Click-target data
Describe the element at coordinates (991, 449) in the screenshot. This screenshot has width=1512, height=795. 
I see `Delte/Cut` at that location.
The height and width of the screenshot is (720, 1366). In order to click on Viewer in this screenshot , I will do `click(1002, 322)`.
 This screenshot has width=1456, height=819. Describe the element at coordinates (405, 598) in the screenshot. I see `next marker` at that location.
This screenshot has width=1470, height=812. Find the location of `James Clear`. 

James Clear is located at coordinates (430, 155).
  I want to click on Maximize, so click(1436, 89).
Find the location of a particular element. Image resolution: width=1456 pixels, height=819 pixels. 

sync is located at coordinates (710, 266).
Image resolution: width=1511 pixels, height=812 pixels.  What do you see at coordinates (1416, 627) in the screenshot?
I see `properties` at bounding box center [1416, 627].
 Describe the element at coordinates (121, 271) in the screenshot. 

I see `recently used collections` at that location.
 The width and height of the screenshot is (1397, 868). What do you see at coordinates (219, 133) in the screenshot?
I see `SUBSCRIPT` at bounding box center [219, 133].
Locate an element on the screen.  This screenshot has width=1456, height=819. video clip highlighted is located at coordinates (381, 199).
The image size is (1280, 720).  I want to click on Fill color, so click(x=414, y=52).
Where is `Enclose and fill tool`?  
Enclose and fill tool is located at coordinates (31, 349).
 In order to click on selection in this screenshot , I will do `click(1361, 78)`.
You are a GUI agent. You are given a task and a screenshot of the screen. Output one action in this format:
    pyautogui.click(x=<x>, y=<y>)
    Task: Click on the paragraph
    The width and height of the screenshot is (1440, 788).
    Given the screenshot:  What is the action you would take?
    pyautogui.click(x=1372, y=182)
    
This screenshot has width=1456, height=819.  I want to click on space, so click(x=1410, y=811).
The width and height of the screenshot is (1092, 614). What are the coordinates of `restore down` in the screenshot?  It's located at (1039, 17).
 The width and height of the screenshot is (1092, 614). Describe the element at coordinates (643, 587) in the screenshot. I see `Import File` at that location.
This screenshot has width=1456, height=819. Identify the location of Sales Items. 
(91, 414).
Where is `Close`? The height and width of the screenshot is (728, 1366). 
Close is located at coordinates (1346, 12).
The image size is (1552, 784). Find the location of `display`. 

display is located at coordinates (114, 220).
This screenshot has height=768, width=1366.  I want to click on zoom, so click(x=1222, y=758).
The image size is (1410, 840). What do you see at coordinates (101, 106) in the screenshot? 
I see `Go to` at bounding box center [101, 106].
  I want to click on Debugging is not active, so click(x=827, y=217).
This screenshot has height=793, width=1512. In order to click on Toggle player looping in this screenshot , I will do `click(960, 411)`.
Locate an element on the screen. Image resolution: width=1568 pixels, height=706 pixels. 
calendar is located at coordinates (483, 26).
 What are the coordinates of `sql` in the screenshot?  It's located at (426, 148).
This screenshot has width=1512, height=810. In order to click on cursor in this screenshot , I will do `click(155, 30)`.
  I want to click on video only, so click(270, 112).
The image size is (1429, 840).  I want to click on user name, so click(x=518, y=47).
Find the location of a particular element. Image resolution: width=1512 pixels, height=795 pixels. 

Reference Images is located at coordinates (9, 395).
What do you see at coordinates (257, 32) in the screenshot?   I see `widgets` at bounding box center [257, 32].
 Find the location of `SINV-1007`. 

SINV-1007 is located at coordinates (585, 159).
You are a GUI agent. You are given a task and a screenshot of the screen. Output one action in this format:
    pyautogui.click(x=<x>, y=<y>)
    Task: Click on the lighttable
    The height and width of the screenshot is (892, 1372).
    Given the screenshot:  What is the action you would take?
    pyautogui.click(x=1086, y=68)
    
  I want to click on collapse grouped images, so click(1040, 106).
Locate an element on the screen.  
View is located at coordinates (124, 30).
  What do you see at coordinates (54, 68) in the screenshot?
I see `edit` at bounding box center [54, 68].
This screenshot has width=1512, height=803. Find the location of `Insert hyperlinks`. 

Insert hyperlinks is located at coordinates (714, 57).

● **TASK DESCRIPTION**:
Can you copy out, word for word, the lines from the start of the records through the line containing "coordinates (381, 199).", including that line?

● **THE OUTPUT**:
Describe the element at coordinates (991, 449) in the screenshot. This screenshot has width=1512, height=795. 
I see `Delte/Cut` at that location.
The height and width of the screenshot is (720, 1366). In order to click on Viewer in this screenshot , I will do `click(1002, 322)`.
 This screenshot has width=1456, height=819. Describe the element at coordinates (405, 598) in the screenshot. I see `next marker` at that location.
This screenshot has width=1470, height=812. Find the location of `James Clear`. 

James Clear is located at coordinates (430, 155).
  I want to click on Maximize, so click(1436, 89).
Find the location of a particular element. Image resolution: width=1456 pixels, height=819 pixels. 

sync is located at coordinates (710, 266).
Image resolution: width=1511 pixels, height=812 pixels.  What do you see at coordinates (1416, 627) in the screenshot?
I see `properties` at bounding box center [1416, 627].
 Describe the element at coordinates (121, 271) in the screenshot. 

I see `recently used collections` at that location.
 The width and height of the screenshot is (1397, 868). What do you see at coordinates (219, 133) in the screenshot?
I see `SUBSCRIPT` at bounding box center [219, 133].
Locate an element on the screen.  This screenshot has width=1456, height=819. video clip highlighted is located at coordinates (381, 199).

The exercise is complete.